◆ DATA FOR REVIEW ◆
══════════════════════════════
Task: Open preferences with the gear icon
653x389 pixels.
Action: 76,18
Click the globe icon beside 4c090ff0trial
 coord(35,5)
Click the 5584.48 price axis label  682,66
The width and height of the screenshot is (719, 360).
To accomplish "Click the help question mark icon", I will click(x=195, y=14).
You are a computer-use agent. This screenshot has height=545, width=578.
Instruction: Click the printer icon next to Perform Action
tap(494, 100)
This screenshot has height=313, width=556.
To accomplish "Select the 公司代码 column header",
══════════════════════════════
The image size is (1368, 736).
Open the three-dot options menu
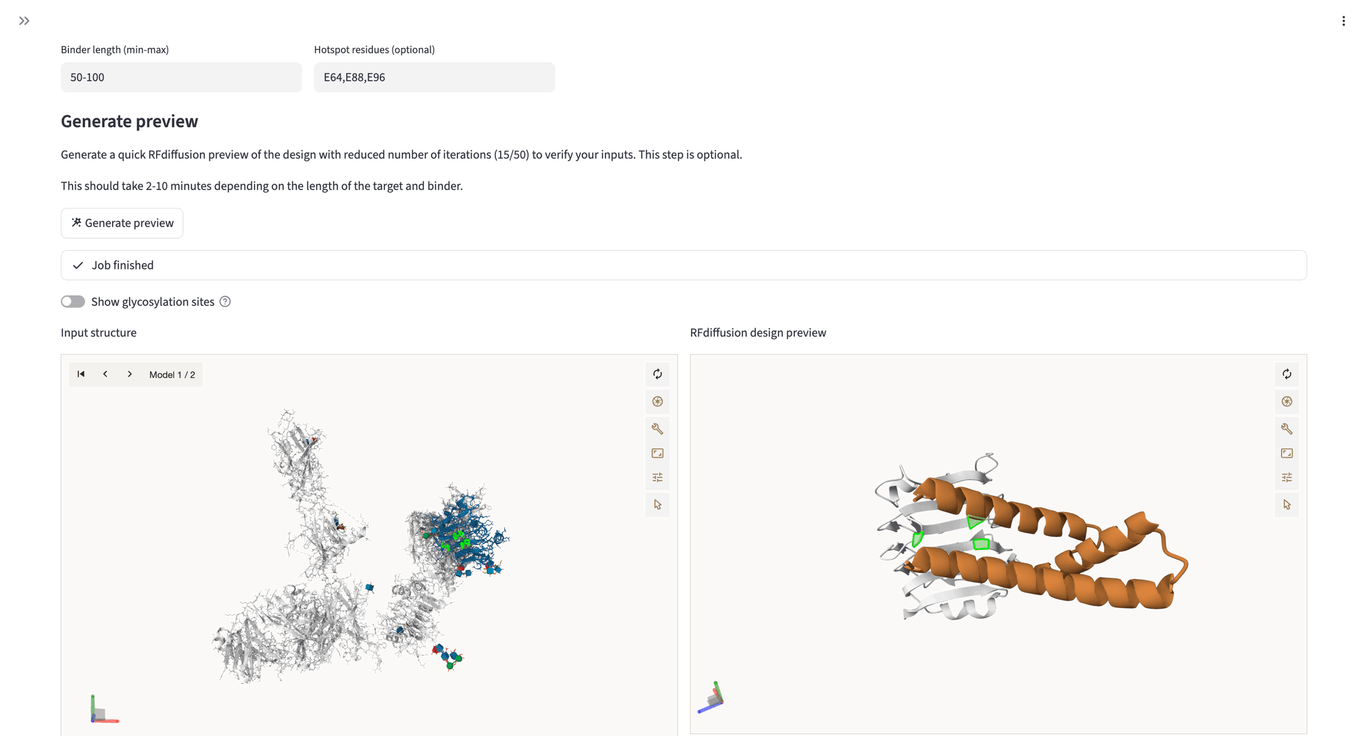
══════════════════════════════
Please reproduce, exactly as they appear above, the lines from the line containing "Task: Open preferences with the gear icon" up to and including the line containing "the 公司代码 column".

Task: Open preferences with the gear icon
653x389 pixels.
Action: 76,18
Click the globe icon beside 4c090ff0trial
 coord(35,5)
Click the 5584.48 price axis label  682,66
The width and height of the screenshot is (719, 360).
To accomplish "Click the help question mark icon", I will click(x=195, y=14).
You are a computer-use agent. This screenshot has height=545, width=578.
Instruction: Click the printer icon next to Perform Action
tap(494, 100)
This screenshot has height=313, width=556.
To accomplish "Select the 公司代码 column header",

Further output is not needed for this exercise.